→ **Activity**:
Each line below that includes the word "Politics" is to be reported.

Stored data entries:
#####

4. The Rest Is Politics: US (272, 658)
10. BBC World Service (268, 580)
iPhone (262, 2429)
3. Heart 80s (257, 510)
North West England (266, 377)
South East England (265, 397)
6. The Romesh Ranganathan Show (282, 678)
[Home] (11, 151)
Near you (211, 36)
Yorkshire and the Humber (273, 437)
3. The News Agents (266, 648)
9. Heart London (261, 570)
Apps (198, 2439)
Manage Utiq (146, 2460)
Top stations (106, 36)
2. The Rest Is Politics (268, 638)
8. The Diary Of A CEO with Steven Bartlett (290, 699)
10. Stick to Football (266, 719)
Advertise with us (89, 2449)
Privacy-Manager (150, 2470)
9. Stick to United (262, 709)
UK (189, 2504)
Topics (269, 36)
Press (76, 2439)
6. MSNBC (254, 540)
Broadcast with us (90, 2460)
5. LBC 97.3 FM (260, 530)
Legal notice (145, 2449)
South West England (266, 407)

#####

→ **Answer box**:
4. The Rest Is Politics: US (272, 658)
2. The Rest Is Politics (268, 638)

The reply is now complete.